## Extrait proposé
-------
Là où beaucoup d'auteurs se reposent sur leurs acquis et laissent l'embarcation avancer toute seule (pour finir par chavirer), Kishimoto a changé brutalement de cap suite au tome vingt-sept. J'ignore s'il s'agissait de sa décision ou celle de son responsable éditorial, s'il fut décisionnaire ou bien complice, mais il fut responsable du naufrage de l'un des shônens les plus prometteurs de la décennie.


Car passé l'ellipse (mais si, vous savez, cette grosse ficelle scénaristique employée par tous les auteurs médiocres pour justifier un gain de puissance de leurs personnages, chambouler artificiellement l'intrigue et ne plus faire que de la baston à pas cher. Vous situez ?), le festival de la connerie permanente commence. Et l'hémorragie de Naruto à compter de cette date sera longue. Particulièrement éprouvante, même.


Je crois que j'ai définitivement fait le deuil de ce que fut Naruto durant sa première partie à compter du jour où, sorti des buissons, Naruto a pondu rasen-Shuriken capable d'ôter plusieurs vies à Kakuzu. C'est à cet instant précis que j'ai jeté une rose sur son cercueil.

Inutile de détailler le désastre en long en large et en travers, ce serait trop long et douloureux. Entre Kyubi devenu un renard domestique, Pain qui ramène tout le monde à la vie et la pauvreté des combats relégués à du «paf, paf, boum, boum», je pense que tout le monde s'accordera pour établir que déconnade il y a eu. Et pas qu'un peu.


C'est d'autant plus écœurant que Naruto n'était pas un Shônen bas-de-gamme dont on pouvait se foutre, mais réellement celui qui aurait pu renouveler le genre Shônen en ajoutant un semblant de complexité au niveau de l'élaboration des personnages secondaires, des affrontements et de l'intrigue, pour au final céder à la facilité et s'immerger dans le bain de médiocrité que représente le genre Shônen nekketsu aujourd'hui. À l'exception de Hunter x Hunter, Graal insoupçonné et salutaire venu nous tirer vers le haut pour nous sortir de ce bain de boue dont l'odeur, à force qu'on s'y éprouve, nous conduit à penser qu'il ne s'agit pas que de boue.
-------
## Consignes de l'exercice
1. D'après la critique de Naruto, après quel tome Kishimoto a-t-il brutalement changé de cap ?
2. Reprenez la critique de Naruto à la suite de sa dernière phrase.
-------
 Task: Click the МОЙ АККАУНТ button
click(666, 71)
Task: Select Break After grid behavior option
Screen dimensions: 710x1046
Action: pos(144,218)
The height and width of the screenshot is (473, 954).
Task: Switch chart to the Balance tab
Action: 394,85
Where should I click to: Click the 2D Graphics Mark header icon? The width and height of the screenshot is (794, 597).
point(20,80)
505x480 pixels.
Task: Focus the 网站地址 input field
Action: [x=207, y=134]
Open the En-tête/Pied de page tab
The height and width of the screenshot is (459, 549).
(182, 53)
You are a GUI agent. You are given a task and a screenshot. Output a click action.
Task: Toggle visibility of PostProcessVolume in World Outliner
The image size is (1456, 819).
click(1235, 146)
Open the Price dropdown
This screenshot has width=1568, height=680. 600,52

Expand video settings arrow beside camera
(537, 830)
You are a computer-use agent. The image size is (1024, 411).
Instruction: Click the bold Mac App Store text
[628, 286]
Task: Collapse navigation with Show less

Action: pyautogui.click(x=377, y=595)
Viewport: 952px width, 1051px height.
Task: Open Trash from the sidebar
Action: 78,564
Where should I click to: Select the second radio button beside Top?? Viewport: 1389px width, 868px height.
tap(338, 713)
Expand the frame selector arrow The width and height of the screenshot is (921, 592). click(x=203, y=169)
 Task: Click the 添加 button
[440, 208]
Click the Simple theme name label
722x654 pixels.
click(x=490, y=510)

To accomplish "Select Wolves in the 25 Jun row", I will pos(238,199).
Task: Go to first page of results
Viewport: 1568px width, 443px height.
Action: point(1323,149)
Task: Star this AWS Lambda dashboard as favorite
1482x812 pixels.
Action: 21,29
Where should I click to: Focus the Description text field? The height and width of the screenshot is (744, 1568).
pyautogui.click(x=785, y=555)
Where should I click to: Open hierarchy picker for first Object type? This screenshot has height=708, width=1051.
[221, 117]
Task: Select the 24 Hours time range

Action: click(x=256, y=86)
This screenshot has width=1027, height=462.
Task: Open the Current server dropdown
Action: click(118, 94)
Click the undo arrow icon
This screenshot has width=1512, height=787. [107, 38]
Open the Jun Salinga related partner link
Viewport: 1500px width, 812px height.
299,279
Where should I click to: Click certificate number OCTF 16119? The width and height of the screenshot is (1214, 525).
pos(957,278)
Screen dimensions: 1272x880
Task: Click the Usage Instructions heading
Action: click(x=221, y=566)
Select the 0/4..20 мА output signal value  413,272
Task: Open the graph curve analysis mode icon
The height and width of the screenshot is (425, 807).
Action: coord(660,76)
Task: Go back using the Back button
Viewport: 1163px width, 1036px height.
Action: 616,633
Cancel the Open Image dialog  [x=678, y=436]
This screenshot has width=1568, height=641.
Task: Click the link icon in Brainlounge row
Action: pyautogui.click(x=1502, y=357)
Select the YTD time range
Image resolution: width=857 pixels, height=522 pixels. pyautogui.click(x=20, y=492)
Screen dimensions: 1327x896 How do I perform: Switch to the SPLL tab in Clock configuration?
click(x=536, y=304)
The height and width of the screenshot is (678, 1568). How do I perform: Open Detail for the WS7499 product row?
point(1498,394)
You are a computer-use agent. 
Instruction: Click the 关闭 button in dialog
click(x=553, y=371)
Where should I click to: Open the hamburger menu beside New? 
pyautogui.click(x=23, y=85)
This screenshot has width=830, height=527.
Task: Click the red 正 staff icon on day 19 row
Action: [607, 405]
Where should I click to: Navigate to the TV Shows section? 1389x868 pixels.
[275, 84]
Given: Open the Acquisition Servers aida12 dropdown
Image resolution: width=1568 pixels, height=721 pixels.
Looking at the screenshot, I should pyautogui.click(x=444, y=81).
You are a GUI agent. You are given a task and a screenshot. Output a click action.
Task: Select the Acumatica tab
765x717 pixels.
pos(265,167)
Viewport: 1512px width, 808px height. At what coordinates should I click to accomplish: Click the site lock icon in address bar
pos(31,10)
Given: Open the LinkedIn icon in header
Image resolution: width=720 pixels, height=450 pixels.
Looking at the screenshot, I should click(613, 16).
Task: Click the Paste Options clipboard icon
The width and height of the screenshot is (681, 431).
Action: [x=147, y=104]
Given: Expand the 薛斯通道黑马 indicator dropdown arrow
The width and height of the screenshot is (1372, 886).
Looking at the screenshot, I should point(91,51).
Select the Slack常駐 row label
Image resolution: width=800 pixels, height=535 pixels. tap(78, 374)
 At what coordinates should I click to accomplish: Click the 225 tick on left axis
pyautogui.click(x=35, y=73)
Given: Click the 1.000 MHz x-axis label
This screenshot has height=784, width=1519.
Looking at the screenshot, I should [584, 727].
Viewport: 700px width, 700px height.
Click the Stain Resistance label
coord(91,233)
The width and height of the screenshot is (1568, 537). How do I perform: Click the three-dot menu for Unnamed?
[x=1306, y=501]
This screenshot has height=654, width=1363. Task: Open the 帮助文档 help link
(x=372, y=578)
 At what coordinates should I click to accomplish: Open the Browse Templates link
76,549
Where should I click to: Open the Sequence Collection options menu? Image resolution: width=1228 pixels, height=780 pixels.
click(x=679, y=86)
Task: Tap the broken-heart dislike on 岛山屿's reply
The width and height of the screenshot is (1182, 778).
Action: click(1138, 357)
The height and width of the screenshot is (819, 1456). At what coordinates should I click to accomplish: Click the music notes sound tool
-------
## Corrigé
1. Après le tome vingt-sept.

2.
Naruto a été écrit de la main droite puis, progressivement, de la main gauche. Et le scénariste n'était vraisemblablement pas ambidextre. Là est le ressenti à la lecture.

Même le dessin, autrefois plus élaboré, rattaché au genre Seinen, est devenu au fur et à mesure plus simpliste, les traits plus proprets, le style autrement plus impersonnel. La déchéance s'imposait sur tous les plans.


Puis, le coup de grâce. Il s'était fait attendre, car bon nombre de lecteurs l'espéraient depuis des années. Qu'on abrège les souffrances d'une bête qui fut autrefois si glorieuse. Et là, le bouquet final. Tel et tel personnage finissent mariés alors qu'aucune affinité n'avait été démontrée entre eux de tout le long de l'histoire. On trouve une place à chaque personnage secondaire comme un lot de consolation digne d'un peigne offert à un chauve pour dire que. Et cerise sur le gâteau : des buildings se construisent sur le sommet du mont sur lequel sont sculptés les visages de chaque Hokage.


Et je crois que l'on tient là la parfaite allégorie de ce qu'est devenu Naruto. Le village de Konoha se voulait traditionnel dans sa structure mais il finira par céder aux sirènes de la modernité, de la laideur d'un monde nouveau autrement plus médiocre que l'ancien, jusqu'à renoncer à être ce qu'il avait été. Se renier.
Comme si l'inconscient de Kishimoto avait tenté de nous communiquer l'horreur de la mort de son manga. Car il n'y a rien de réjouissant à voir d'hideux bâtiments froids et sans vie être érigés comme d'immondes champignons vénéneux au sommet de ce que le village avait de plus illustre. Une montagne de fiente sur une gemme en cristal qui ne demandait qu'à être polie afin de devenir l'un des plus beaux joyaux du monde. C'est à cela que pourrait être résumé Naruto. La plus belle promesse la moins bien tenue du monde du Shônen.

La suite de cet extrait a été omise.